Historic district in Georgia, United States

The Cairo Commercial Historic District is a 12 acre historic district that was listed on the National Register of Historic Places in 1994.

It had 31 contributing buildings, mostly on North and South Broad Street, but also on Railroad Avenue and on Second Avenue and one on First Street.

It includes:
- Citizens Bank (c. 1908), 128 South Broad Street, a Neoclassical Revival building with a vault design
- 115 South Broad Street, a three-story building with paired stone pilasters
- Zebulon Theater (1936), 207 North Broad Street, a two-story, brick building with Art Deco influence
- United States Post Office (1935), 203 North Broad Street, a Stripped Classical building built with funds from the Federal Emergency Administration of Public Works (FEAPW, a Public Works Administration forerunner). It has a New Deal mural, "Products of Grady County", by Paul Ludwig Gill.

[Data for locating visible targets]
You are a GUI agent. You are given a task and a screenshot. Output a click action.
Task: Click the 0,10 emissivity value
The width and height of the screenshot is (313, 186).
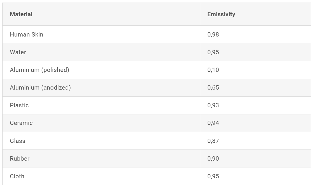coord(213,70)
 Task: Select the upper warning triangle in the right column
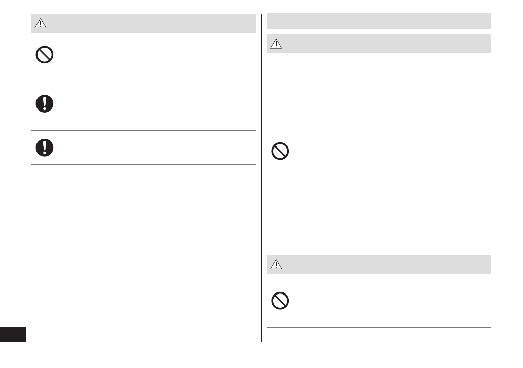pyautogui.click(x=276, y=44)
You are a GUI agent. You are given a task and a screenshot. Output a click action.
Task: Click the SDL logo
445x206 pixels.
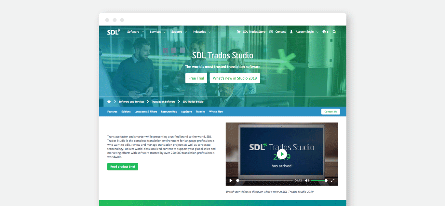[x=113, y=31]
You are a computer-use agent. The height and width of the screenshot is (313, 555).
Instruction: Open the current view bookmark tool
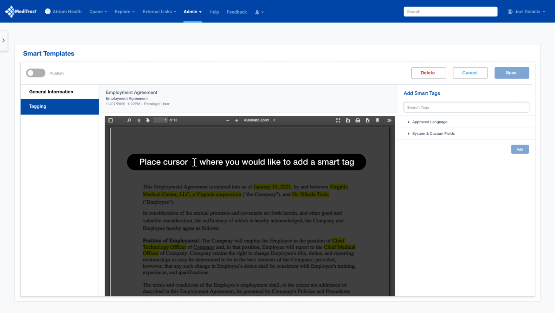377,120
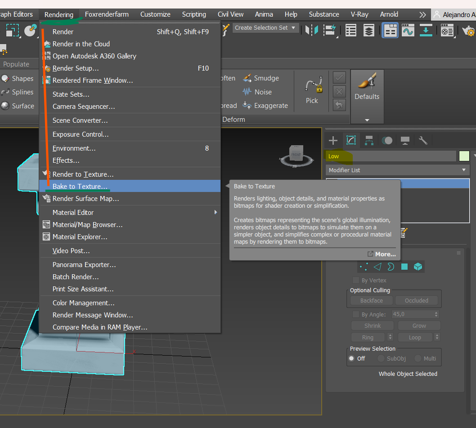
Task: Open the Create panel plus icon
Action: coord(333,141)
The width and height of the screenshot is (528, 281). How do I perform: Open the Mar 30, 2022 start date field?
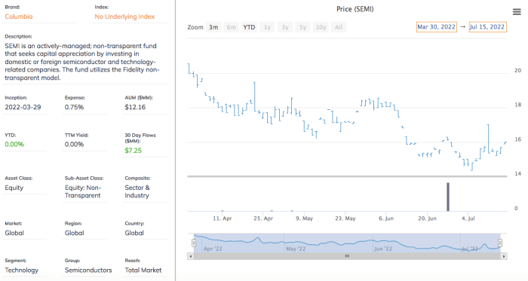(437, 27)
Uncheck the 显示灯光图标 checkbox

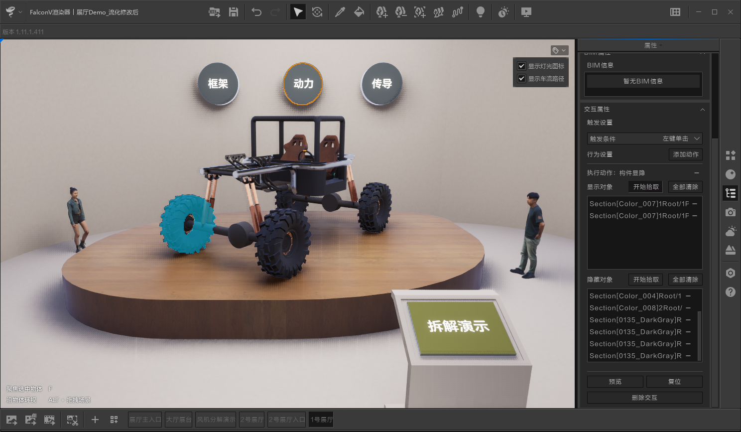[521, 66]
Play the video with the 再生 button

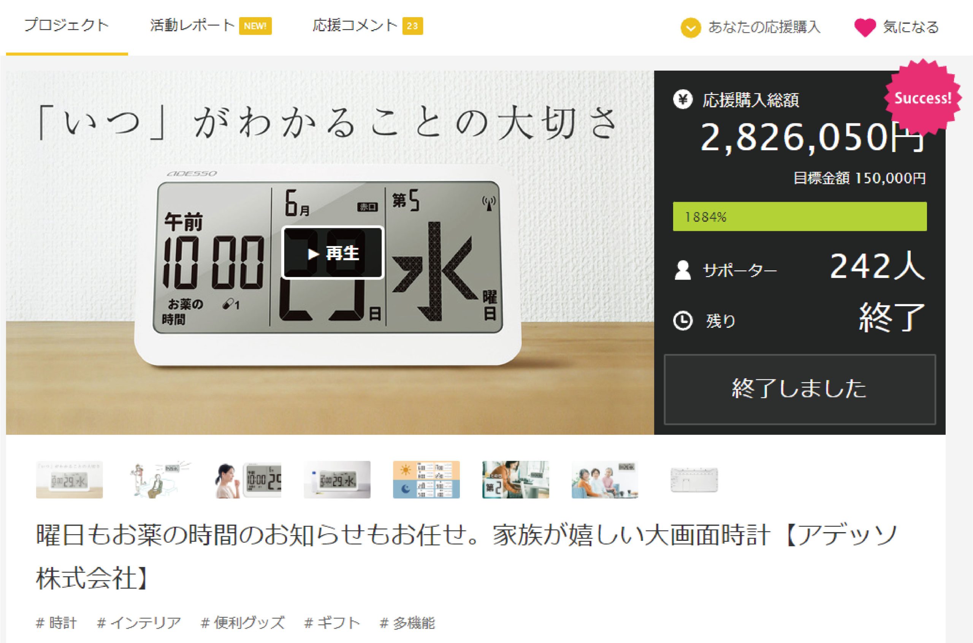click(332, 253)
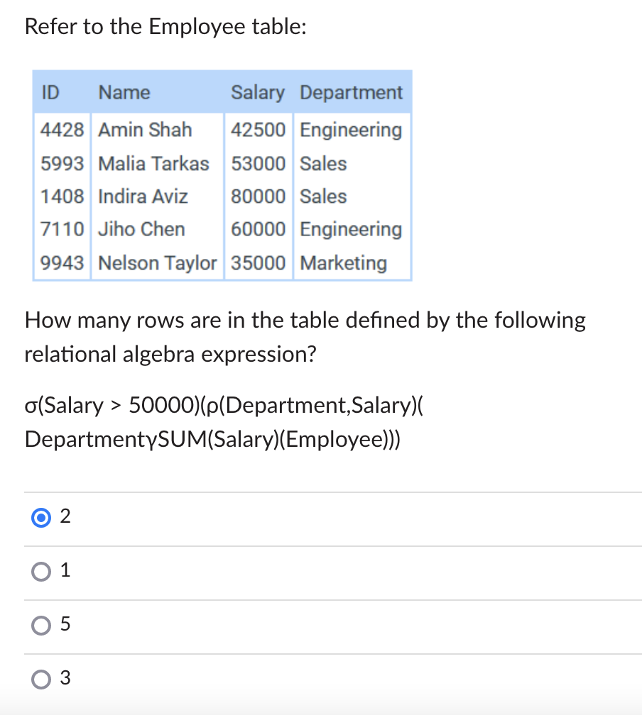642x715 pixels.
Task: Click the σ(Salary > 50000) expression line
Action: click(x=225, y=406)
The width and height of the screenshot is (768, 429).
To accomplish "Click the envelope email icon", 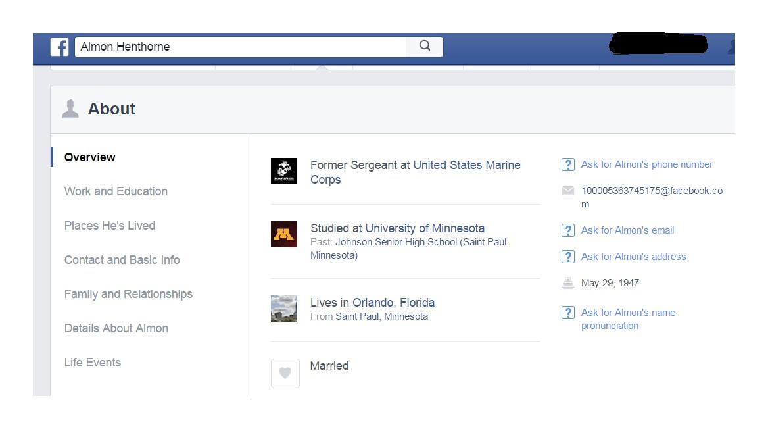I will pos(567,191).
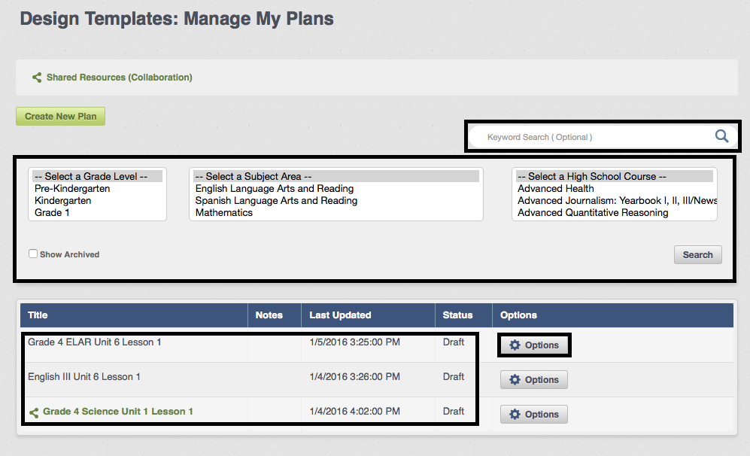750x456 pixels.
Task: Choose English Language Arts and Reading subject
Action: pyautogui.click(x=275, y=189)
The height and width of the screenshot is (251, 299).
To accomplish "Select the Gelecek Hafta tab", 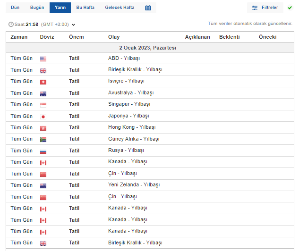I will point(120,8).
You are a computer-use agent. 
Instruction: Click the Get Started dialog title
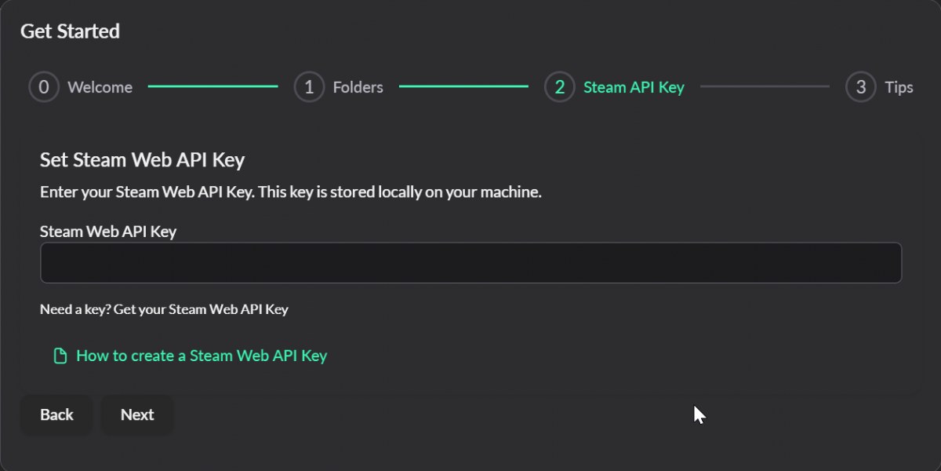70,31
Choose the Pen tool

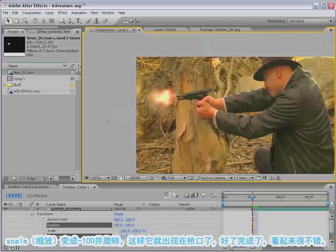point(70,21)
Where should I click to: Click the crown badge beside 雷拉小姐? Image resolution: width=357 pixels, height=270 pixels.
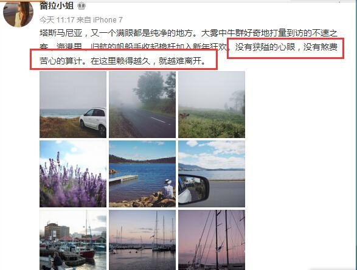(81, 5)
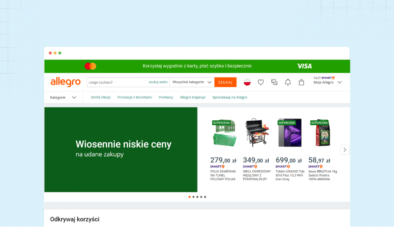Click the czego szukasz search field
This screenshot has height=227, width=394.
117,82
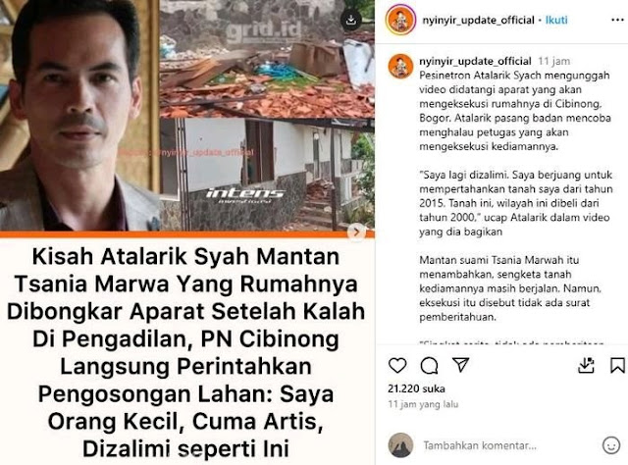This screenshot has width=628, height=465.
Task: Download media using the icon beside bookmark
Action: (x=586, y=365)
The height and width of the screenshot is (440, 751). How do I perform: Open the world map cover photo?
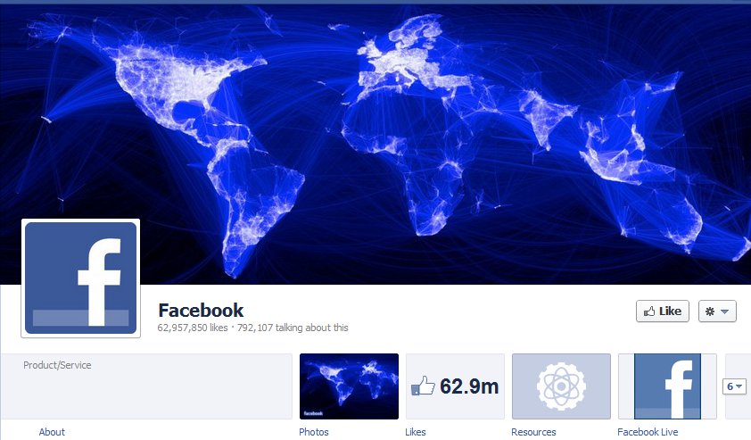point(376,144)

■ To-do list
1. Write out the historic district passage word for word, starting at the words "The Cairo Commercial" and ending after "on First Street.".
2. Recast only the lines of the listing that begin at the line containing "Task: Select the" and end after the line containing "Action: click(x=225, y=406)" as a numbered list, skipping blank lines. Omit the pictures.

■ Replies
1.
The Cairo Commercial Historic District is a 12 acre historic district that was listed on the National Register of Historic Places in 1994.

It had 31 contributing buildings, mostly on North and South Broad Street, but also on Railroad Avenue and on Second Avenue and one on First Street.

2.
1.  Task: Select the upper warning triangle in the right column
2. pyautogui.click(x=276, y=44)
3. You are a GUI agent. You are given a task and a screenshot. Output a click action.
4. Task: Click the SDL logo
5. 445x206 pixels.
6. [x=113, y=31]
7. You are a computer-use agent. The height and width of the screenshot is (313, 555).
8. Instruction: Open the current view bookmark tool
9. 377,120
10. Task: Open the Create panel plus icon
11. Action: coord(333,141)
12. The width and height of the screenshot is (528, 281). How do I perform: Open the Mar 30, 2022 start date field?
13. (437, 27)
14. Uncheck the 显示灯光图标 checkbox
15. [521, 66]
16. Play the video with the 再生 button
17. click(332, 253)
18. 642x715 pixels.
19. Task: Click the σ(Salary > 50000) expression line
20. Action: click(x=225, y=406)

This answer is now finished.